Yesterday was the funeral of my wife's grandfather Avrahum Shefer. He was 84 years old when he finally succombed to the pain and suffering, he had been dealing with for the better part of the last year. I don’t know how many of you have been to a funeral here in Israel but suffice it to say, like so much that happens here in Israel, it is an extremely intense experience. First you gather together outside the parking lot of the cemetery and wait for your party to be called, kind of like a bizarre crowded dining situation. Once your party is called everyone gathers together in this makeshift covered area where there are seats and a lectern for speeches and prayers. There you are greated by the covered body lying there on a simple gurney. It’s an amazing concept to me how we can talk about and grieve for someone, who was just alive and is now simply lying there, almost waiting for you and everyone else to just get on with it so he can get on to where he is going. I was thinking that if he had somehow been able to he would have yelled at all us cryers to do just that.
Throughout this time as everyone was talking and crying I found myself staring at his body and my mind began to wander. I found myself taking stock of this man and I began to reflect on what I knew about him. He like many others of his generation had an incredible life story filled with pain, struggle, victory, more adversity and pain, then finally what I and many others around me perceived as final victory.
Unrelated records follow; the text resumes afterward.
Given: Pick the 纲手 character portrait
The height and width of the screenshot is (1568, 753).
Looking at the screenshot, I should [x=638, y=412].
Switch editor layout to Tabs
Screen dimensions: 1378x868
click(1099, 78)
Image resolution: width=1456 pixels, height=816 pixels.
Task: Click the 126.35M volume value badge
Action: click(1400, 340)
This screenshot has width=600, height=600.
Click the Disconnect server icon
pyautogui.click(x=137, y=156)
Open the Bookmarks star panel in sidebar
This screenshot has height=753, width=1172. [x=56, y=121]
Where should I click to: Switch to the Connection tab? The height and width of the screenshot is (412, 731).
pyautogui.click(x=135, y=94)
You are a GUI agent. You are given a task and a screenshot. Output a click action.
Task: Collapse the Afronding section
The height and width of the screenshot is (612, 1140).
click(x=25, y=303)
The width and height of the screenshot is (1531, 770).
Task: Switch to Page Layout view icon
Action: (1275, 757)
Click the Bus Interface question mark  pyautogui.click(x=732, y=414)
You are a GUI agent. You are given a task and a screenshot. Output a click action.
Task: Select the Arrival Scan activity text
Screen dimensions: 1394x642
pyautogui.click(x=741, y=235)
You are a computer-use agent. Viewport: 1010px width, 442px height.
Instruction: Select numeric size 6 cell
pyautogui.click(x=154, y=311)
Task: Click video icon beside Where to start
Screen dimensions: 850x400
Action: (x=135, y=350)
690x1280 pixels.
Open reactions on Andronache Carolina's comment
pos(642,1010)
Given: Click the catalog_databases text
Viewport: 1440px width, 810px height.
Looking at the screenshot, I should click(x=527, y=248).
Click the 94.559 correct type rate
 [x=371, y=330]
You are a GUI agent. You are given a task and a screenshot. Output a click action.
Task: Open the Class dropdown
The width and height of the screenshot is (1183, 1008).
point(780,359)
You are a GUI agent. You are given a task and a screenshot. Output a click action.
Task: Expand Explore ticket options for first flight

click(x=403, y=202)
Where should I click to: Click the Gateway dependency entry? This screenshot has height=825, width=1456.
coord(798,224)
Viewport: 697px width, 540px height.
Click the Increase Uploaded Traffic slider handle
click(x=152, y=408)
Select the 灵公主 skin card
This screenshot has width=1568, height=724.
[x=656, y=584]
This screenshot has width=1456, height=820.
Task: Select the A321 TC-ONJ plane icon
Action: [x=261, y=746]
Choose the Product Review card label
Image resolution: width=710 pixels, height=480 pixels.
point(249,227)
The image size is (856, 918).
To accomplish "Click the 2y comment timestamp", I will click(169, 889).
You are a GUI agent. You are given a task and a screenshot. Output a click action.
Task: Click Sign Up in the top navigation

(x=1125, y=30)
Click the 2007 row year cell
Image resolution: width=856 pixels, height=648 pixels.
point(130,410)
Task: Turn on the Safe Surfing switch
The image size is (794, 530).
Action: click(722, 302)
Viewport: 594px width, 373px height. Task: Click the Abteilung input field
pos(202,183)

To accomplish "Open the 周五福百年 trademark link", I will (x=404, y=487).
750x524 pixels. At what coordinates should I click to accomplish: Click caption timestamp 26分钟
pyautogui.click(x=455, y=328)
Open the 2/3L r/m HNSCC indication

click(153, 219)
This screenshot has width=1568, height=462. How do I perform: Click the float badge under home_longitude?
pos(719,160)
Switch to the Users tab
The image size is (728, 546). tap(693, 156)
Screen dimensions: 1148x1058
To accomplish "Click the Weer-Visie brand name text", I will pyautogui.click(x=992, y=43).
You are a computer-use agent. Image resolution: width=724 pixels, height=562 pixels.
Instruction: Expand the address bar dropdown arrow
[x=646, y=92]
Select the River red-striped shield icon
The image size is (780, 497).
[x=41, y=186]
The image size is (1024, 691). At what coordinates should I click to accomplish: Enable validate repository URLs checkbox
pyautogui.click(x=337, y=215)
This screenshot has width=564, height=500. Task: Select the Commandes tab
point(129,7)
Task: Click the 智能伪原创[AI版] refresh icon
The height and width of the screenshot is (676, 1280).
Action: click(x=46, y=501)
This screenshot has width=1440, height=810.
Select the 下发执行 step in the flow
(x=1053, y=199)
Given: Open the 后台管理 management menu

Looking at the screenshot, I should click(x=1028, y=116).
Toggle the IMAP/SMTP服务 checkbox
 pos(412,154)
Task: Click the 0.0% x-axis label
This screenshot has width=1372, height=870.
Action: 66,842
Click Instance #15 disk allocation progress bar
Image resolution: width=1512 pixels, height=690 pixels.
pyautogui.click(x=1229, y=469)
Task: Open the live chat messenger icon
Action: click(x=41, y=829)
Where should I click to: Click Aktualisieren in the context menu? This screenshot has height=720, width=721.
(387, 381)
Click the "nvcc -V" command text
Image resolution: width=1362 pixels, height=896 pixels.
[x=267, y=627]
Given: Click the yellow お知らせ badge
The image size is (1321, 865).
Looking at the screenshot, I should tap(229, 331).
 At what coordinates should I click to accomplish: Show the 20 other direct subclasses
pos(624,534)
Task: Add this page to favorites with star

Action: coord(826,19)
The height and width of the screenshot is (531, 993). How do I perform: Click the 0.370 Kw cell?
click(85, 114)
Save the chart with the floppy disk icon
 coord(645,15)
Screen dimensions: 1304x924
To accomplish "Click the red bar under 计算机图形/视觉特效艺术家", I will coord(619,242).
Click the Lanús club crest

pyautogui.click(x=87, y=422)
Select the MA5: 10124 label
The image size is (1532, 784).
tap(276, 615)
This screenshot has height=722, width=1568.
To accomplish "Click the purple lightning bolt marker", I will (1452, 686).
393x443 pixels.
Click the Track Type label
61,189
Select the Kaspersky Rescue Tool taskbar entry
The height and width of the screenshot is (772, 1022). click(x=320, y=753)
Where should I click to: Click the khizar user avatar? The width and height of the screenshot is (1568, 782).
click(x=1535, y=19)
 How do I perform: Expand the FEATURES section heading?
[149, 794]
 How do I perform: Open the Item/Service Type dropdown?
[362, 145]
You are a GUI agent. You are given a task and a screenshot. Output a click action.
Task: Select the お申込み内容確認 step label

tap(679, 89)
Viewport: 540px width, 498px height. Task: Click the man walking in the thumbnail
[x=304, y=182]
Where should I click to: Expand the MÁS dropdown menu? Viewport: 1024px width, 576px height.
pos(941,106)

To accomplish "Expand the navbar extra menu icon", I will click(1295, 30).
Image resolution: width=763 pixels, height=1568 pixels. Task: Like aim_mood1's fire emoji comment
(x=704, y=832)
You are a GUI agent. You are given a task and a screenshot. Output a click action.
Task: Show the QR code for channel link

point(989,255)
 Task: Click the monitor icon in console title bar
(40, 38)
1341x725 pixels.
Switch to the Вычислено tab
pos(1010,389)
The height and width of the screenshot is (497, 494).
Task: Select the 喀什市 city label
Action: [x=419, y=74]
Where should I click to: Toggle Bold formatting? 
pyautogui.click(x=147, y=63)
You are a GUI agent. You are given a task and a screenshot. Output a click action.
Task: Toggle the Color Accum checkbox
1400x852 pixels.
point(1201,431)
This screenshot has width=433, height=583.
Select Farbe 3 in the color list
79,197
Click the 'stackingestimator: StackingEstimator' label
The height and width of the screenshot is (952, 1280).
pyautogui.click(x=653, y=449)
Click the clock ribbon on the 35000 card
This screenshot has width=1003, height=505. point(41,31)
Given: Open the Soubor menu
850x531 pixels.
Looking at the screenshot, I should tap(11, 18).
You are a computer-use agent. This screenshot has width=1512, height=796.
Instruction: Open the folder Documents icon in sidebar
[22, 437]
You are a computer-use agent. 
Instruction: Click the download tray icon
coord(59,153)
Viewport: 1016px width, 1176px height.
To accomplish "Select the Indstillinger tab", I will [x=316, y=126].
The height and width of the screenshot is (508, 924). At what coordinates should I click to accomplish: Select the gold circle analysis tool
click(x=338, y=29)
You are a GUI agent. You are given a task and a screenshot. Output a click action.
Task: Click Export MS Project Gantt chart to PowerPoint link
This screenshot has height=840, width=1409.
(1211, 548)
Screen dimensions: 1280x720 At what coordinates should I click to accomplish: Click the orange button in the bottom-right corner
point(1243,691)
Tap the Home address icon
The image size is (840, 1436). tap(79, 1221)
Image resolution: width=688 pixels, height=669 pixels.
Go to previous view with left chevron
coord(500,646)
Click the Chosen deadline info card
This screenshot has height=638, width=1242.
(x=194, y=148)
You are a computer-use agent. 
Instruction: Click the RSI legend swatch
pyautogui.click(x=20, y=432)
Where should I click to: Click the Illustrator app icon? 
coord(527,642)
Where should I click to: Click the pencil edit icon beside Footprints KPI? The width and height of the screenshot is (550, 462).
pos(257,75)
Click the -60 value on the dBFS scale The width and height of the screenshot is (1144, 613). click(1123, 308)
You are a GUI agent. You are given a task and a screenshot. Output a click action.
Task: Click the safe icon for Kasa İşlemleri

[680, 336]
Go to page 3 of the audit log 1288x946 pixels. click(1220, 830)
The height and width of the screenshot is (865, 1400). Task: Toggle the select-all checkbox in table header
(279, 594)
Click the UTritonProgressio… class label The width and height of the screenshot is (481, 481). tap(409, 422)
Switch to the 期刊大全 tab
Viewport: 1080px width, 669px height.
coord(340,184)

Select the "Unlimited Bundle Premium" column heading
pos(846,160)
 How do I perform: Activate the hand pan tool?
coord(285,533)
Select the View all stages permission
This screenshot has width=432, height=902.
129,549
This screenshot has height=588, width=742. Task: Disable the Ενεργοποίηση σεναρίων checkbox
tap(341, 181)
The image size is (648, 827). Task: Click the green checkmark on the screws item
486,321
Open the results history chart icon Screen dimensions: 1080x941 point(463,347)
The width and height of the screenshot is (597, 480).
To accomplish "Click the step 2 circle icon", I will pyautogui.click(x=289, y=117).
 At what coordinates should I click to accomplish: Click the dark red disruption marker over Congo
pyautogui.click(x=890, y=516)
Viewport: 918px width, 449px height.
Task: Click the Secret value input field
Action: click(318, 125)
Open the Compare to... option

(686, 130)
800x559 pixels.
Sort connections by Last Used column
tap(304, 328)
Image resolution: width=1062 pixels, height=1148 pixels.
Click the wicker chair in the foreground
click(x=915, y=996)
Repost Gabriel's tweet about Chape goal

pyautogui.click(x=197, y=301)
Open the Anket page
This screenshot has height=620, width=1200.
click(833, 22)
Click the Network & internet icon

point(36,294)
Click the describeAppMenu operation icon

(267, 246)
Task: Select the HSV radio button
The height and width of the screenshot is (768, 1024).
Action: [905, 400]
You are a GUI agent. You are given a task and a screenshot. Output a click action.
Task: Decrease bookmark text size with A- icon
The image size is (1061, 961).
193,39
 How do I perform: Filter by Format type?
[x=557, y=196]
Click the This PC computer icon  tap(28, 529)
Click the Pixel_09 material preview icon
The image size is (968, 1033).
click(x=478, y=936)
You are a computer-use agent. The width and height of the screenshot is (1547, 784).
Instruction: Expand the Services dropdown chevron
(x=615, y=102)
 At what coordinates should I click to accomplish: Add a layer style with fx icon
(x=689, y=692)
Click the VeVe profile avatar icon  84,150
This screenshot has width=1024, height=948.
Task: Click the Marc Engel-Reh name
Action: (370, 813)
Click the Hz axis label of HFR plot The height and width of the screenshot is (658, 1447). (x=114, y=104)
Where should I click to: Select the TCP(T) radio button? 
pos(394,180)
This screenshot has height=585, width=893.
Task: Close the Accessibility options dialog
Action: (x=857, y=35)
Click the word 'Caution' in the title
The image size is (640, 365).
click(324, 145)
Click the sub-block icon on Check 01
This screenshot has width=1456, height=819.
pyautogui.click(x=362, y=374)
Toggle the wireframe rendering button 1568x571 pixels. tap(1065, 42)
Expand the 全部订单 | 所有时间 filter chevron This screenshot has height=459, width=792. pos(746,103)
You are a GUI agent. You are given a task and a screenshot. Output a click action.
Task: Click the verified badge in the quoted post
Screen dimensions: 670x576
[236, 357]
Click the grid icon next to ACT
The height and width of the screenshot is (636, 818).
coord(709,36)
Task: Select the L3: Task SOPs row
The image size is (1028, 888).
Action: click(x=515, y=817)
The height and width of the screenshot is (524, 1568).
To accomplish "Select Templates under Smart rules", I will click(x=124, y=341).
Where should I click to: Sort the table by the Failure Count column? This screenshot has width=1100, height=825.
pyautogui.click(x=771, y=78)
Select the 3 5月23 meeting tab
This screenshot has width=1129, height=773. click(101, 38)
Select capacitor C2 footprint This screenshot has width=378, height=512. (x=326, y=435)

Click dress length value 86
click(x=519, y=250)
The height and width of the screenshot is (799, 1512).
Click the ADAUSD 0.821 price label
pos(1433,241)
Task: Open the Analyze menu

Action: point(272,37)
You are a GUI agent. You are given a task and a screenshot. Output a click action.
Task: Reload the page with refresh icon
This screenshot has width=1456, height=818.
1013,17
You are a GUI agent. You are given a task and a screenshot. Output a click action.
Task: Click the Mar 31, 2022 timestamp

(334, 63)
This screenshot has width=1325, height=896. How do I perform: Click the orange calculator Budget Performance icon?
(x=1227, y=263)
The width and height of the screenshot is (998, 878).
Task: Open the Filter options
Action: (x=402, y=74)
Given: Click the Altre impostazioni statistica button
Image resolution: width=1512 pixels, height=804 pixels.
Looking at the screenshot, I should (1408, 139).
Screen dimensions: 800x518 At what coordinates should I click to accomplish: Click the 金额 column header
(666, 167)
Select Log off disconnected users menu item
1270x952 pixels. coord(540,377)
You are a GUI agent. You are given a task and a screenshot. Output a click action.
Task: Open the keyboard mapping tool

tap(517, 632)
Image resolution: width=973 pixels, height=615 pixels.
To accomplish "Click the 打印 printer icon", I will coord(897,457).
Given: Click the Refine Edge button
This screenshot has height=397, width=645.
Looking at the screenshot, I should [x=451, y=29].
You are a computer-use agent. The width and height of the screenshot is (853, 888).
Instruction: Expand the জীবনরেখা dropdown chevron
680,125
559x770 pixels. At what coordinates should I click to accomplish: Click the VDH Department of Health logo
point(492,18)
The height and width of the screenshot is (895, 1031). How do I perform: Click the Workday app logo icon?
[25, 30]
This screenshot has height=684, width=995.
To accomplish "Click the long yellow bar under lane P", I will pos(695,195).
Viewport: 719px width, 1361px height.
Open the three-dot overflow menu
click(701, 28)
When he was just 16 years old he and countless others were brought into the ghetto, which for many was just a stop to their final destination known as Auschwitz. Somehow he managed to survive the ghetto and Auschwitz and from what I understand was even able to save some members of his family. (I never got the details of how he did this). Once he was able to escape Europe he made his way to Israel. It wasn’t long after that he was given a gun and thrown into war. He was subsequently captured by the Syrians while defending the Jordan valley and spent a year and change in a cell in Damascus as a prisoner of war.
Like the consummate survivor that he was he got out (somehow mentally intact) and built an amazingly loving and dedicated family. He never wavered, his faith was always strong, and every time I saw him, it wasn’t long before he was off to shul with a kippa on his head. He was many things throughout his life. He was a cop, a motorcycle enthusiast, an ice cream store owner and more recently a currency trader. Most of all though he was the patriarch and the guiding force of this huge family, now with a growing number of great grandkids.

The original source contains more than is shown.